Regarding the presence of AWE, the present study confirmed that presence of the CAWE pattern before coiling was associated with recurrence after coiling, as shown in Fig. 3. Previous studies on the relationship between VWI and the histopathology of UIAs showed that AWE was suggestive of atherosclerotic wall thickening with prominent wall inflammation and neovascularization.7,8 This may be a key finding indicative of aneurysm recurrence. Recent studies showed that AWE of UIAs was associated with aneurysm instability, as well as symptomatic growth and rupture.30,31 In the latest study, segmentation of AWE was explored. FAWE was associated with bleb formation, whereas CAWE was suggestive of whole sac expansion.20 FAWE potentially implies partial atherosclerosis with wall inflammation, however focal wall thickening may induce hemodynamic imbalance and damage the adjacent wall structure and thereby lead to bleb formation.32 On the contrary, most CAWE before coiling is suggestive of chronic inflammation throughout the aneurysm wall. Nevzati et al. recently reported that aneurysms with highly degenerated walls that were subjected to coil embolization were more prone to further wall degeneration, increased inflammation, and recanalization than those with normal walls.17 Even after coiling in the aneurysm sac, a prolonged wall inflammatory response may remain active. The potential range of wall degeneration before endovascular treatment may be a crucial factor. The latest study clarified the importance of the endothelial lining along the parental artery for the healing of coiled aneurysms.33 Prolonged inflammation in the aneurysm wall before endothelialization results in wall remodeling with increased wall vulnerability, insufficient thrombus organization, and failed neointima formation. We presumed that UIAs with CAWE may be at risk for regrowth after coiling and prolonged endothelialization. It would be of great interest to investigate if flow-diverting stents could serve as a scaffold for endothelialization and healing of UIAs with CAWE.

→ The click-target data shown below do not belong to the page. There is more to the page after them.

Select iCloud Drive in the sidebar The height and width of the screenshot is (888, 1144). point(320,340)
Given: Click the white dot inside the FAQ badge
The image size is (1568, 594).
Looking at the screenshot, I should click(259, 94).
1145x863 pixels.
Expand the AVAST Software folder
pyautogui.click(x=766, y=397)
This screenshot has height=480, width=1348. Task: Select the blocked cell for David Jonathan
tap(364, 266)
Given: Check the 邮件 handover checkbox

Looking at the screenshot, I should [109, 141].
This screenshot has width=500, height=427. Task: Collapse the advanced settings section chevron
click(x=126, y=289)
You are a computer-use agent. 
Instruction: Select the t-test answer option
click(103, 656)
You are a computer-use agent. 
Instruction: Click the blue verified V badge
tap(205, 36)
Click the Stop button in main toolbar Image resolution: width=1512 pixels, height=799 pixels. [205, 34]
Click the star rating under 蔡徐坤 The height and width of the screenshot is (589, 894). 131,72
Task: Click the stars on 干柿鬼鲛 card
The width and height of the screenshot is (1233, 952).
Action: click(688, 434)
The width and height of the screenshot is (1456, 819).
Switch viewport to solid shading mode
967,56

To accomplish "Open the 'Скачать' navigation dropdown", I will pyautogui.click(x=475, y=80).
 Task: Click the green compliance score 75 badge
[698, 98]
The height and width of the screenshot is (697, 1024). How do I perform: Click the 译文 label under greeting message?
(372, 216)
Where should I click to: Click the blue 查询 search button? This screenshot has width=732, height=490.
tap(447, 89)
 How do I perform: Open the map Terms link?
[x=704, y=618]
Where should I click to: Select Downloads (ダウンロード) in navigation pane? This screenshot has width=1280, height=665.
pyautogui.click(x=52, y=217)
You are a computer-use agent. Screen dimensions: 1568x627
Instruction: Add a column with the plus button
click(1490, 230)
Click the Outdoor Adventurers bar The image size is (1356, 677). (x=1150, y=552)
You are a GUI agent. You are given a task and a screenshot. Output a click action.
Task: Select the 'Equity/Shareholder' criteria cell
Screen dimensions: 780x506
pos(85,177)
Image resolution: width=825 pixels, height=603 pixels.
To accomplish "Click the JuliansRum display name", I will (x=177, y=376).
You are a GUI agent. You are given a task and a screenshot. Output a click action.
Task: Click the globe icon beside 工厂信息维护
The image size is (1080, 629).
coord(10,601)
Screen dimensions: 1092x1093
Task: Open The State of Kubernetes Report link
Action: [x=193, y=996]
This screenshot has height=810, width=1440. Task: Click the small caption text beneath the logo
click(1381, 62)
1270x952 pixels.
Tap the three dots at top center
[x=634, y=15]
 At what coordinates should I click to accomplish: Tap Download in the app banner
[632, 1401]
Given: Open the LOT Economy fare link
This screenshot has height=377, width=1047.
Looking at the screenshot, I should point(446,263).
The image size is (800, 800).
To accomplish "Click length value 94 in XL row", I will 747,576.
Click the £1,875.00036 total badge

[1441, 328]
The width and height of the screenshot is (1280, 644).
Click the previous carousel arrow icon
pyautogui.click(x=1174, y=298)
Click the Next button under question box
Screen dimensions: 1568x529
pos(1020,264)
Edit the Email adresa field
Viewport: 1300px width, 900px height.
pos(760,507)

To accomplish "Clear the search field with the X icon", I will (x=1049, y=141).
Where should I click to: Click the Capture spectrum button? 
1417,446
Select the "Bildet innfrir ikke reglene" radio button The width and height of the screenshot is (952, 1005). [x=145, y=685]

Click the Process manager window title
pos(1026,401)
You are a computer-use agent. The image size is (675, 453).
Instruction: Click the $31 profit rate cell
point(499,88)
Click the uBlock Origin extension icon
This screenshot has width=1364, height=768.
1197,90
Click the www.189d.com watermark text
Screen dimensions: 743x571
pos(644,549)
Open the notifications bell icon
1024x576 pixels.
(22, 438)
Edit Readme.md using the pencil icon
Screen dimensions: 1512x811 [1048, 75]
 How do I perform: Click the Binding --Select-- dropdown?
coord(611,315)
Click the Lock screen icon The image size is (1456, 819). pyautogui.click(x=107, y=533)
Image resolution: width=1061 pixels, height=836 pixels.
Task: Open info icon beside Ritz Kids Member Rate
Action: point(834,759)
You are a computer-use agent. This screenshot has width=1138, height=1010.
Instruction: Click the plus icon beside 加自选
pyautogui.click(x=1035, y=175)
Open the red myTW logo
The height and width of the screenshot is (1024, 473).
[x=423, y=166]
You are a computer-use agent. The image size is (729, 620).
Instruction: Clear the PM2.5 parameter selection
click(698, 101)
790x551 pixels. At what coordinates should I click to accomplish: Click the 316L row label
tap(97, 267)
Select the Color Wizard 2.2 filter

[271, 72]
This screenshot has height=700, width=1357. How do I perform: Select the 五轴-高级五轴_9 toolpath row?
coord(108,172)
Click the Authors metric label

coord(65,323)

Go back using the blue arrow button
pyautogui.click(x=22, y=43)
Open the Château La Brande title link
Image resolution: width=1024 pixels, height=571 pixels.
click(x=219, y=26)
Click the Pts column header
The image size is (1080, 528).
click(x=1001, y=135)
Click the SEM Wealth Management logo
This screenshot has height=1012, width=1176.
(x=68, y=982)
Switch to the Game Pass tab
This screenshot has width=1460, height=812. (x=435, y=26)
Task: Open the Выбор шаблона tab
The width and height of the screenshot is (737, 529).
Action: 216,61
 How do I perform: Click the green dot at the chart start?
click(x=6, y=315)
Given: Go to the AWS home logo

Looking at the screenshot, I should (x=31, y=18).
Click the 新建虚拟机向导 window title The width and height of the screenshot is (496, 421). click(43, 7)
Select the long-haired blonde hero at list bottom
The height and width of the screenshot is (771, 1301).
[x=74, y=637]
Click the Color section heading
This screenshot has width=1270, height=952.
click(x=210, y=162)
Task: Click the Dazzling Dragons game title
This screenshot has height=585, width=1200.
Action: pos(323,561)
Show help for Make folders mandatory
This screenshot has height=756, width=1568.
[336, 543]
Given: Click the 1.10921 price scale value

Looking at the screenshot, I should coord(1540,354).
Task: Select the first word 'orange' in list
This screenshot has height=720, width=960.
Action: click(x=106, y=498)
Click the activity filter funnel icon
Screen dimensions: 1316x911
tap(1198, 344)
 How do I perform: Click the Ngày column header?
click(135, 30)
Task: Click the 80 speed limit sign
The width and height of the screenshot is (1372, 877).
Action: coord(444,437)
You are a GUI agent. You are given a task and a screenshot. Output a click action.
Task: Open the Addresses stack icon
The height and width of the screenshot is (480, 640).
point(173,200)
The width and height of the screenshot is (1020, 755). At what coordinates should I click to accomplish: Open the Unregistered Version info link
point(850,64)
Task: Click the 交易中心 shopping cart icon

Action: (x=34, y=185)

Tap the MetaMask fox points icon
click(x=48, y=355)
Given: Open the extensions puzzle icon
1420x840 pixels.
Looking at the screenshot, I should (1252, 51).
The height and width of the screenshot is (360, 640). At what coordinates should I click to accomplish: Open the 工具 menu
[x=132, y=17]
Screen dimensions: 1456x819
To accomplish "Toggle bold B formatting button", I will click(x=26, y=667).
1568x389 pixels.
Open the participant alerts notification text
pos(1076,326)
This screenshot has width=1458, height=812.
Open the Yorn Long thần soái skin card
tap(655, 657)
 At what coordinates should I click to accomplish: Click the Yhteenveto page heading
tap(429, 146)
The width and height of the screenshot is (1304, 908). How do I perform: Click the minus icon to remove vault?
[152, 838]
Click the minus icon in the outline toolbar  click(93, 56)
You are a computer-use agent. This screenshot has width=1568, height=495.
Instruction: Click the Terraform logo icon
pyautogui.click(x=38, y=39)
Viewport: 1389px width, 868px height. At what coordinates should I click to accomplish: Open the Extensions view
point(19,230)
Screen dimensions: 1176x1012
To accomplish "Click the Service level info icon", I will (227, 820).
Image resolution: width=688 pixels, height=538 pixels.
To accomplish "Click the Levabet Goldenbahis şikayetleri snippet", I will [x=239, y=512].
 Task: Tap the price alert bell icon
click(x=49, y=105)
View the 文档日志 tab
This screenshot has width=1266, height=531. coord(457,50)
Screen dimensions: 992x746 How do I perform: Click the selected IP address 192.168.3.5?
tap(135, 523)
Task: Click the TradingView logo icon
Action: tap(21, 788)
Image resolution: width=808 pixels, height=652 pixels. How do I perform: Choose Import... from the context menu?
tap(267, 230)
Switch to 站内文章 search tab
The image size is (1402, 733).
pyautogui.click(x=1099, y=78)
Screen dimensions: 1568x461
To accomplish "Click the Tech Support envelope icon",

In the present study, the specific features of aneurysm recurrence were regrowth in 6 UIAs and compaction in 12. These 6 UIAs showed regrowth within 1 year of follow-up after coiling. When we examined the AWE patterns of the aneurysms with regrowth, 3 (50%) showed the CAWE pattern. Although this finding was not statistically significant in the present study, further research on regrowth is warranted. Moreover, the 12 UIAs that showed coil compaction may require close monitoring for potential regrowth.

Limitations

The present study included a small patient population treated at a single center. Therefore, we currently cannot reach a concrete conclusion regarding the clinical significance of the VWI findings before coiling and the clinical results. However, VWI may provide further insights into the healing of coiled aneurysms. Furthermore, histopathological verification was not performed in the present study. Although previous studies performed histopathological evaluations of recurrent aneurysms after coiling, it is technically challenging to harvest a portion of a coiled aneurysm when securing hemostasis with microsurgery.29 Moreover, because recurrence was evaluated within a relatively short period of 6 to 54 months, long-term stability after coiling remains unclear. Chronological changes in wall enhancement are also of interest. Based on the hypothesis that aneurysm wall degeneration may be a factor that contributes to aneurysm recurrence after coiling, consecutive VWI after coiling may provide novel insights into the healing process of treated aneurysms.

Conclusions

The CAWE pattern, which suggests a specific feature of aneurysm wall degeneration, may negatively affect the durability of coiled aneurysms. Although the long-term stability of coiled aneurysms and the requirement for retreatment currently remain unclear, VWI before coiling provides novel insights into the stability of coiled aneurysms.

Acknowledgments

We thank the MRI Team at Hiroshima City Asa Citizens Hospital for performing VWI.

Disclosures

The authors report no conflict of interest concerning the materials or methods used in this study or the findings specified in this paper.

Author Contributions

Conception and design: Matsushige, Hara, Hashimoto. Acquisition of data: Hara, Yoshiyama, Hashimoto, Kobayashi. Analysis and interpretation of data: Matsushige, Hara, Hashimoto. Drafting the article: Hara. Critically revising the article: Matsushige. Approved the final version of the manuscript on behalf of all authors: Matsushige. Statistical analysis: Hashimoto. Study supervision: Sakamoto.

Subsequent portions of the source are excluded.